Transports Canada introduit de nouvelles orientations concernant les rapports de freinage

par Robert Kostecka, inspecteur de l’aviation civile travaillant dans l’équipe des Normes relatives aux aérodromes

Il a été responsable de la mise en œuvre du Format mondial de notification (GRF) au Canada et travaille actuellement sur une initiative réglementaire de Transports Canada, Aviation civile [TCAC] concernant l’interdiction d’approche. Il détient des qualifications de type sur A320, A330, A340, A380, B757, B767, CRJ, DHC-8, B-25 et BE200, ainsi qu’une qualification d’instructeur de vol de classe 1. Il compte 13 000 heures de vol au total, dont 4 000 en tant que commandant de bord de gros aéronefs à réactions de la catégorie transport.

Les dangers et les risques associés à l’exploitation d’aéronefs sur des pistes mouillées ou contaminées par de l’eau, de la neige fondante, de la neige, de la neige durcie, du givre ou de la glace, et les nombreux accidents qui se sont produits dans ces conditions, sont bien connus et ont été documentés en détail.

Au Canada, ces accidents ont impliqué plusieurs types d’aéronefs de la catégorie transport, dont l’Airbus A340, l’Embraer 145, le Boeing 727 et le Boeing 737, ainsi que divers autres aéronefs. Les sorties en bout de piste figurent sur la Liste de surveillance du Bureau de la sécurité des transports du Canada (BST) depuis 2010. Le BST a notamment déclaré que « La neige, la pluie et la glace ont des répercussions sur l’état de la surface des pistes. Pour calculer la distance nécessaire à un atterrissage en toute sécurité, les pilotes ont besoin de données exactes et à jour sur l’état de la piste, et ce, en toute saison ».
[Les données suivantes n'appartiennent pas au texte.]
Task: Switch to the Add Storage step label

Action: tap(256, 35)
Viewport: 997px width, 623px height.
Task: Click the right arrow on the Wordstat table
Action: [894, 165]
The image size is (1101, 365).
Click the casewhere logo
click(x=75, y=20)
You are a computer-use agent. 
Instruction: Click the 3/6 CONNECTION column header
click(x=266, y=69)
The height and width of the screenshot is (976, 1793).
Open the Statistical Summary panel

Les défis posés par l’exploitation d’aéronefs sur des pistes mouillées et contaminées ont été reconnus par le milieu de l’aviation internationale comme un problème de sécurité critique auquel il faut trouver des solutions.

Évaluation des performances au décollage et à l’atterrissage (TALPA)
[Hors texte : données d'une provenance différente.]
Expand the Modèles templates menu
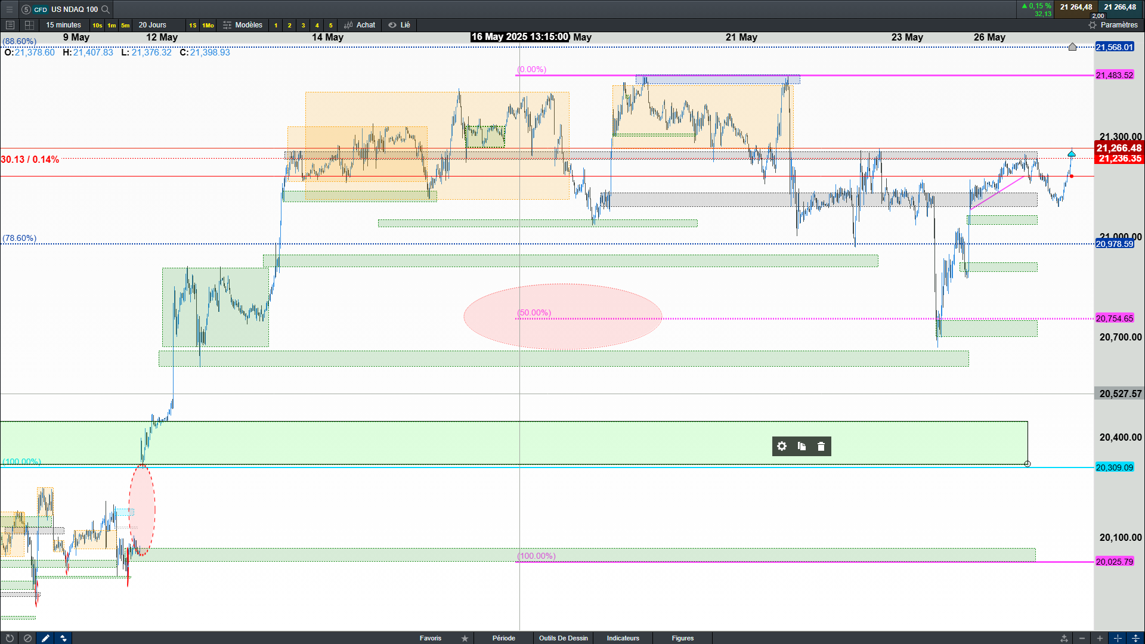pyautogui.click(x=243, y=25)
Aux États-Unis, la sortie en bout de piste mortelle d’un Boeing 737 à Chicago Midway (KMDW), en décembre 2005, a amené la Federal Aviation Administration (FAA) à convoquer un comité consultatif d’établissement de règles pour l’évaluation des performances de décollage et d’atterrissage (TALPA ARC). Les membres du TALPA ARC comprenaient des représentants des autorités de l’aviation civile (FAA, TCAC, Agence européenne de la sécurité aérienne [AESA] et National Civil Aviation Agency [ou ANAC]), des grands constructeurs d’aéronefs (Boeing et Airbus), des exploitants aériens, des aéroports et des associations, ainsi que divers autres groupes (syndicats de pilotes et autres).
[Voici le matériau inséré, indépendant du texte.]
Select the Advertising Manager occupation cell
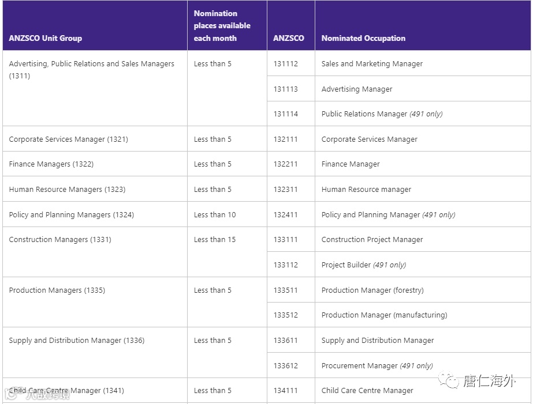Screen dimensions: 533x404 click(x=357, y=89)
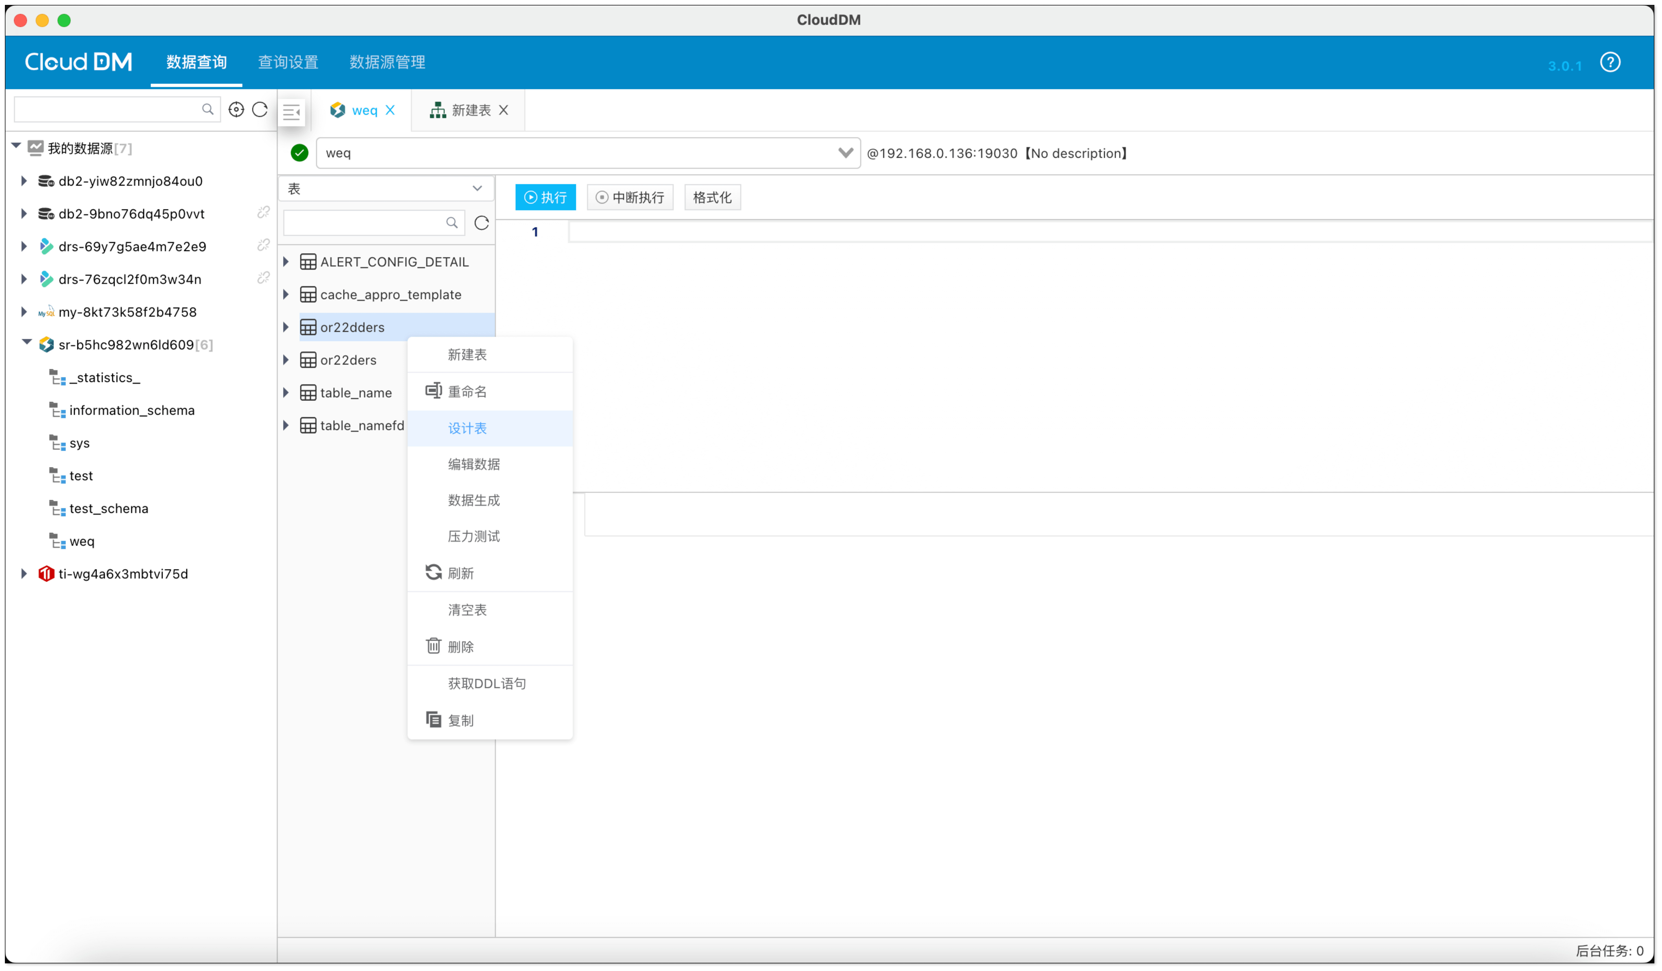Screen dimensions: 1662x971
Task: Click the green connection status icon
Action: [x=299, y=153]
Les travaux novateurs de l’ARC TALPA ont permis d’améliorer considérablement la façon dont l’état de la surface des pistes (RSC) est signalé et traité sur le plan opérationnel.

GRF pour rendre compte de l’état de la surface de la piste

L’Organisation de l’aviation civile internationale (OACI) a rendu obligatoire le compte rendu de l’état de surface des pistes selon un GRF fondé sur les méthodes et la terminologie de mesure des performances établies par la TALPA. TCAC, de concert avec NAV CANADA et d’autres intervenants de l’industrie, a travaillé activement pour implanter le GRF au Canada. Ce format a été mis en œuvre avec succès le 12 septembre 2021, soit près de deux mois avant la date cible de l’OACI.

Le GRF de l’OACI fournit une terminologie et des critères d’évaluation des pistes cohérents, présentés dans un format normalisé qui est utilisé par :

  • des exploitants d’aéroports, pour rendre compte de l’état de la surface de leurs pistes;
  • des constructeurs d’aéronefs, pour préparer l’information sur les performances de leurs appareils fondée sur des méthodes améliorées (c.-à-d. fondée sur la TALPA);
  • des équipages de conduite qui utilisent l’état déclaré de surface des pistes et l’information sur les performances fondées sur la TALPA pour évaluer les performances au décollage et à l’atterrissage.

Matrice d’évaluation de l’état des pistes (RCAM)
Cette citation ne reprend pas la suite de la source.